The daiquiri, of course, was also one of Hemingway’s favorite drinks and we covered one variation, the Papa Doble, for Fred Waring’s birthday. Then again, what wasn’t one of Hemingway’s favorite drinks? He went native wherever he was and made good use of local, plentiful spirits.  Then there’s also the Nuclear Daiquiri.

How to mix the Daiquiri

On to the drink.  The daiquiri, like many great things, has been twisted into assorted forms. There are frozen daiquiris in which people make strawberry-rum slushies, but are cruel and hold them back from the kids.
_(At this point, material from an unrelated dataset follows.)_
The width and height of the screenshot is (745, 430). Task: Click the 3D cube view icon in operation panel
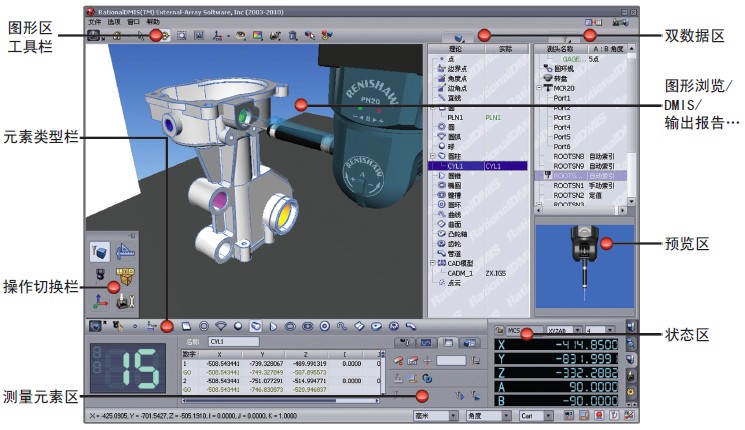coord(100,250)
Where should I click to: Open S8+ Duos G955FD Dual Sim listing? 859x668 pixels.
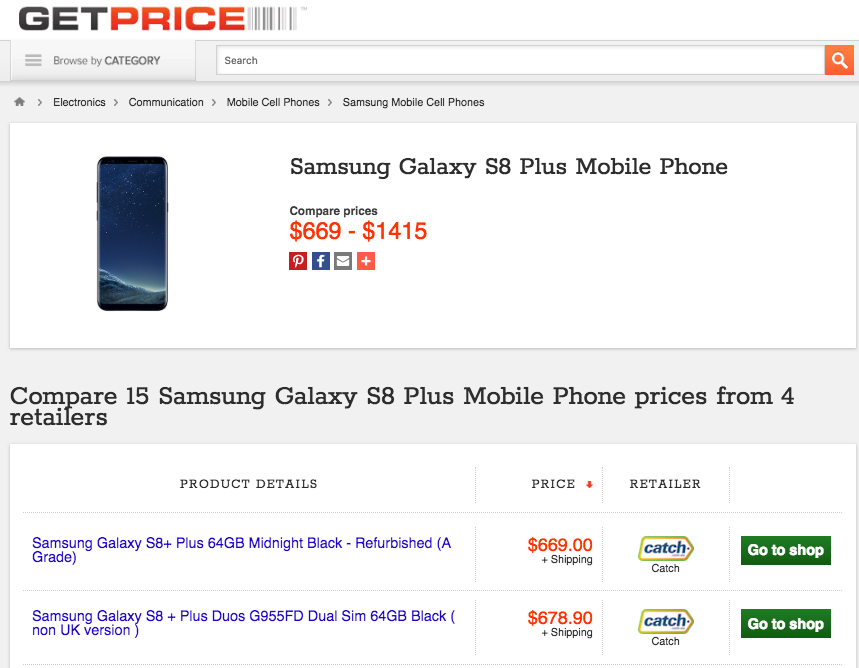243,623
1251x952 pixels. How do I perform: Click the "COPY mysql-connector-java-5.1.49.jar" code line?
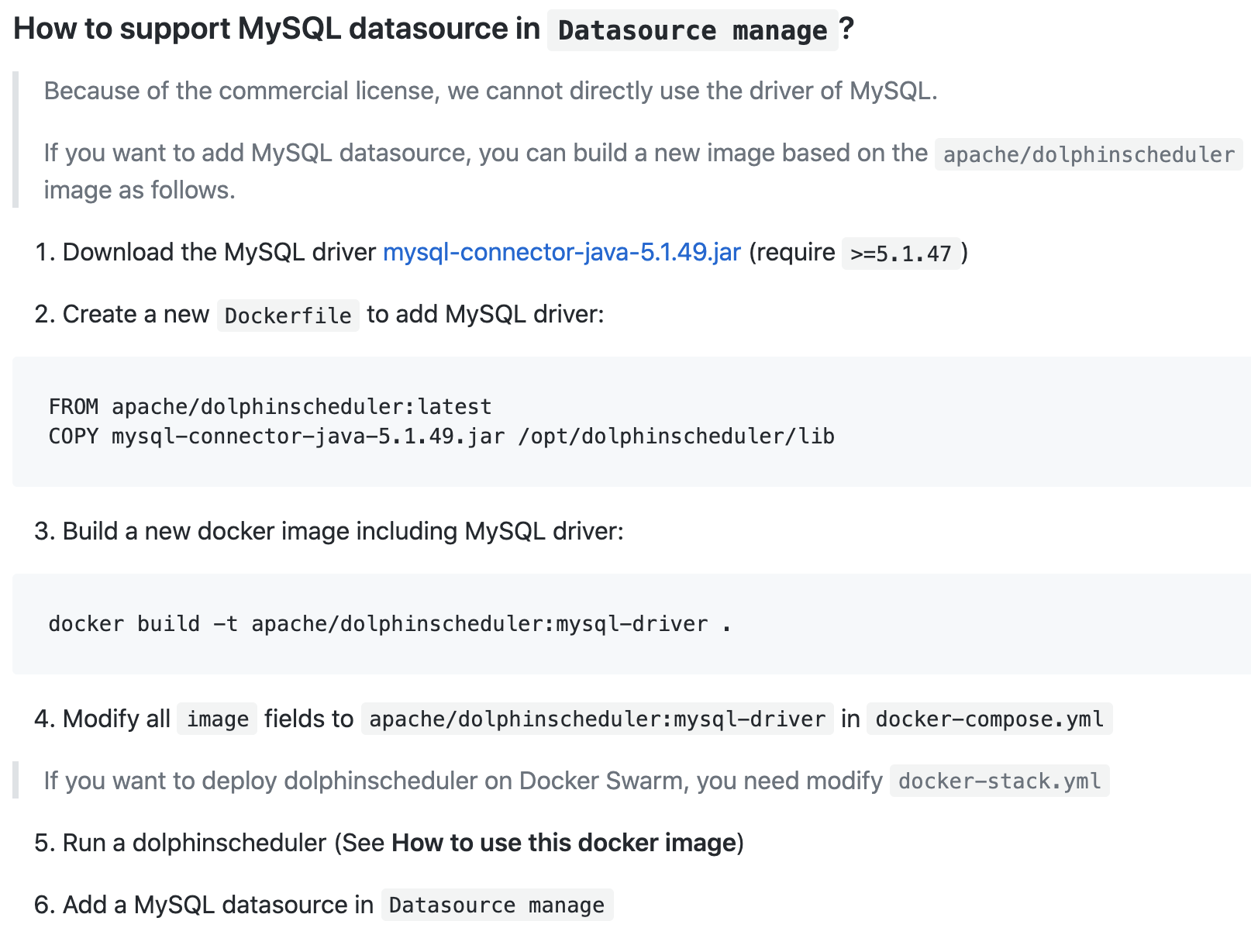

There are daiquiris made from bananas and who knows what other kinds of fruit.  Please note that if you now start waxing poetic about a banana daiquiri you will earn special scorn here as our Editorial Board believes that drink qualifies for the Sink of Shame™.

But it’s not as though there isn’t flexibility.  If you like you can employ a blender.  After all, how you make Hemingway’s Papa Doble and is common practice in Cuba.  There’s also the Witches Daiquiri we talked about in the context of the Salem Witch Trials.  But here we’re going to call for the basic daiquiri, the standard edition, the classic cocktail.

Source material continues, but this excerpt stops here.